__Directions for this task__:
Transcribe the following listing verbatim, from the line with "1280x720 pixels." to the line with "point(539,42)", including both of those lines.

[Saved data entries]
┄┄┄┄┄┄┄┄┄┄

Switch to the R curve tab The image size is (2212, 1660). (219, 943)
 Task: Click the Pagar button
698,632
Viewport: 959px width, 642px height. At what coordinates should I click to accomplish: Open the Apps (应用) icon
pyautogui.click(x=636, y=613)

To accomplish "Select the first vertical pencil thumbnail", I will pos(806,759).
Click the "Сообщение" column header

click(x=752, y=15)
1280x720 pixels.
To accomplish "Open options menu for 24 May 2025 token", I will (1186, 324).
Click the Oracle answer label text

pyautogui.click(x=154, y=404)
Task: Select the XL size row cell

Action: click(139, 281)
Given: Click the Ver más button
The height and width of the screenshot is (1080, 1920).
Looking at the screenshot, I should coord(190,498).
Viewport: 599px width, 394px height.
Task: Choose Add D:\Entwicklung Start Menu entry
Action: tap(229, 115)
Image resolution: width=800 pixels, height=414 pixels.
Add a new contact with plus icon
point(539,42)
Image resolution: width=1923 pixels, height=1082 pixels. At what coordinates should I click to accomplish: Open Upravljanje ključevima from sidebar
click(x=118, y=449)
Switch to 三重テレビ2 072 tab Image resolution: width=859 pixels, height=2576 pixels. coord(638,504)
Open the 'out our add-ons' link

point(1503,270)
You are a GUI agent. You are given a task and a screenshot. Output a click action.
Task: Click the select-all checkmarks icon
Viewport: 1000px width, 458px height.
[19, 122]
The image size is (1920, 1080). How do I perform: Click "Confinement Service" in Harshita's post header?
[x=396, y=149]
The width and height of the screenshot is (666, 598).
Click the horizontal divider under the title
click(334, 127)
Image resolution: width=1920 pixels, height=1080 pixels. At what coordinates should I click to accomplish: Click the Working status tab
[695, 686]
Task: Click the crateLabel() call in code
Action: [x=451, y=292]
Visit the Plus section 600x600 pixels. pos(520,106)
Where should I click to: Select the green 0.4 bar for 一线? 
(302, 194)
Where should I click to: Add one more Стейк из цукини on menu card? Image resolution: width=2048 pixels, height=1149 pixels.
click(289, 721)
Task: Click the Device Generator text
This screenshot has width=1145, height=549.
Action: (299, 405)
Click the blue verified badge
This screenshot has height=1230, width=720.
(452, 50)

┄┄┄┄┄┄┄┄┄┄

__Written answer__:
1280x720 pixels.
To accomplish "Open options menu for 24 May 2025 token", I will (1186, 324).
Click the Oracle answer label text

pyautogui.click(x=154, y=404)
Task: Select the XL size row cell

Action: click(139, 281)
Given: Click the Ver más button
The height and width of the screenshot is (1080, 1920).
Looking at the screenshot, I should coord(190,498).
Viewport: 599px width, 394px height.
Task: Choose Add D:\Entwicklung Start Menu entry
Action: tap(229, 115)
Image resolution: width=800 pixels, height=414 pixels.
Add a new contact with plus icon
point(539,42)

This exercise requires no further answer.